Exercise aim
Every record below should be printed again exactly, with its pictures removed.

Data records
:::
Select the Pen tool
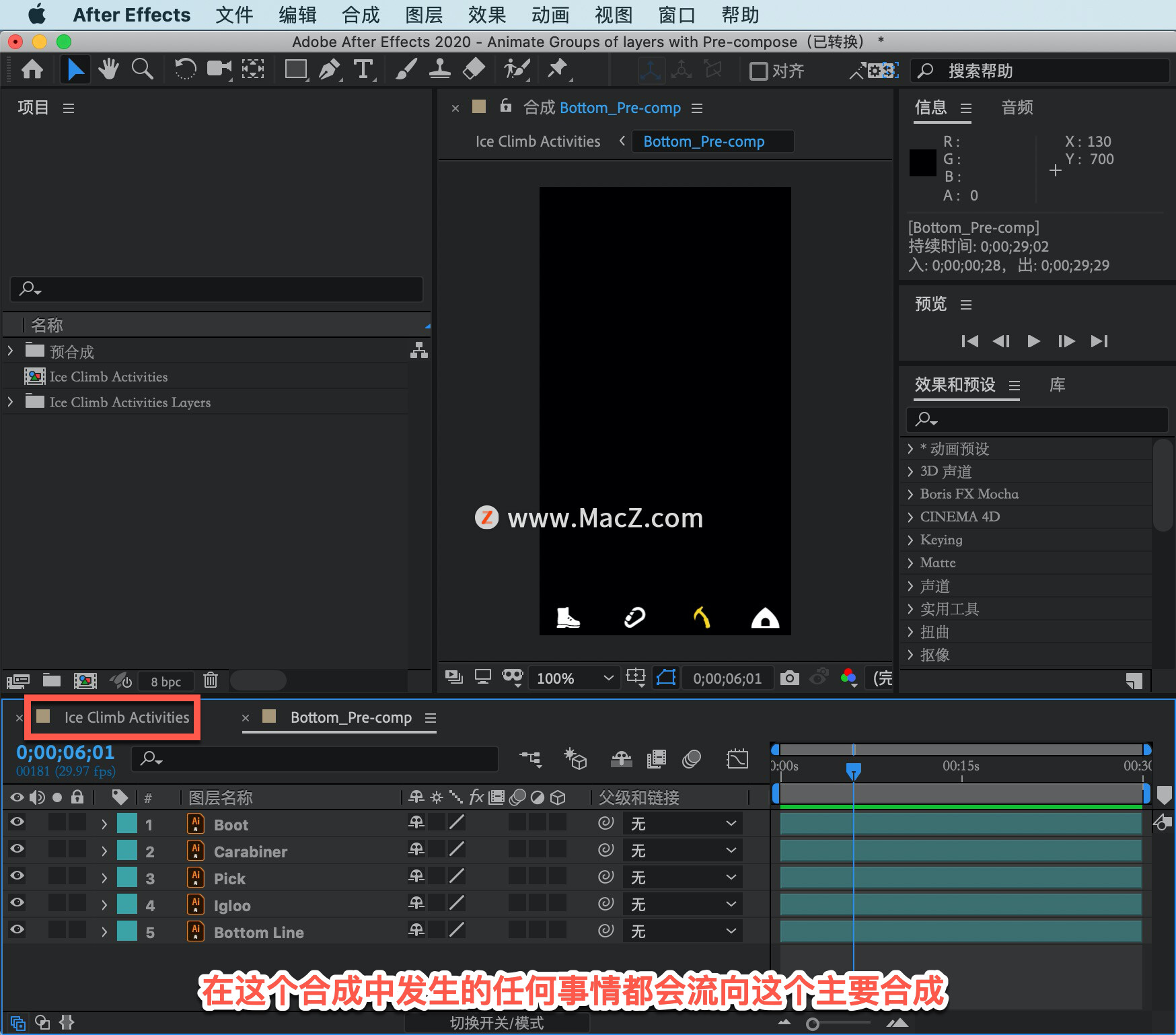Screen dimensions: 1176x1035 tap(329, 69)
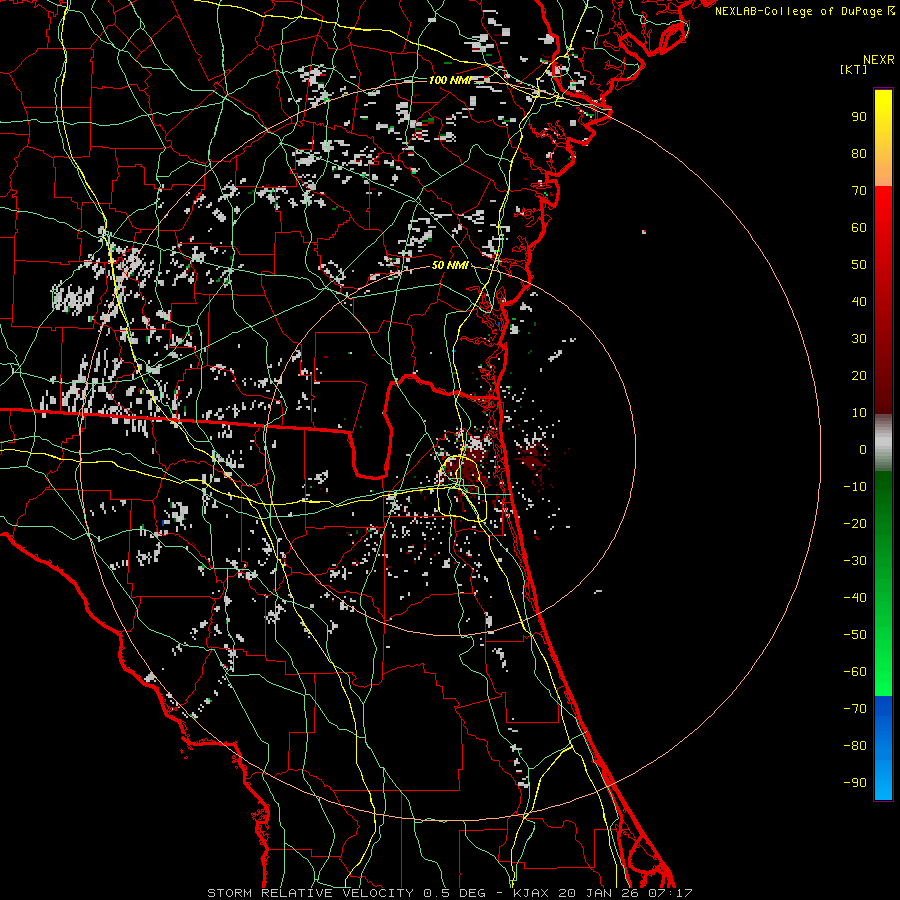Click the 07:17 timestamp in the caption
The image size is (900, 900).
tap(672, 892)
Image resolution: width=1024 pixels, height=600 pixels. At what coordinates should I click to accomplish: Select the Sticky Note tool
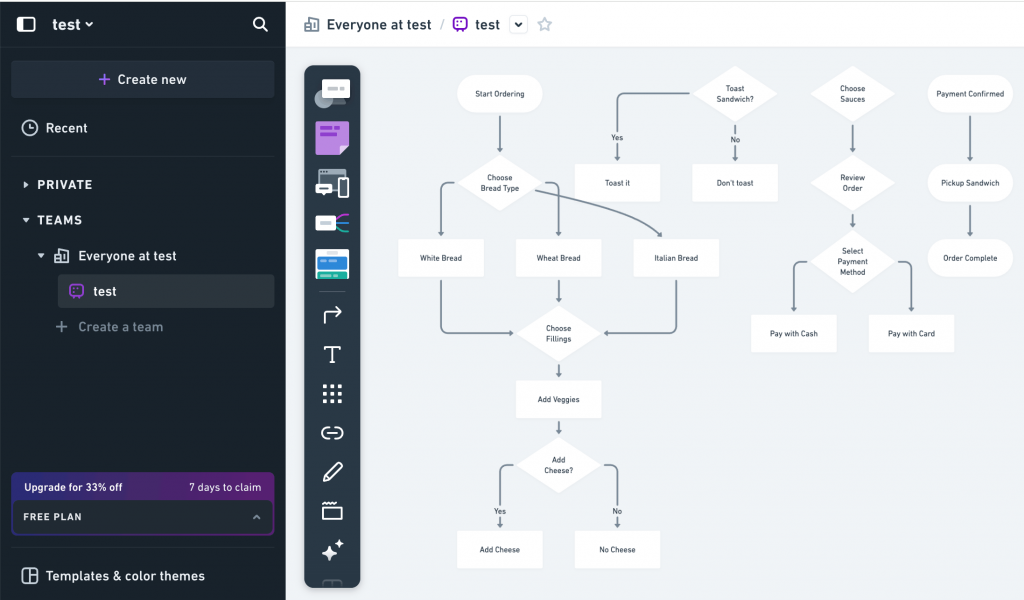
:::
Result
Select the Pen tool
Screen dimensions: 1176x1035 tap(329, 69)
Click the 07:17 timestamp in the caption
The image size is (900, 900).
tap(672, 892)
Image resolution: width=1024 pixels, height=600 pixels. At what coordinates should I click to accomplish: Select the Sticky Note tool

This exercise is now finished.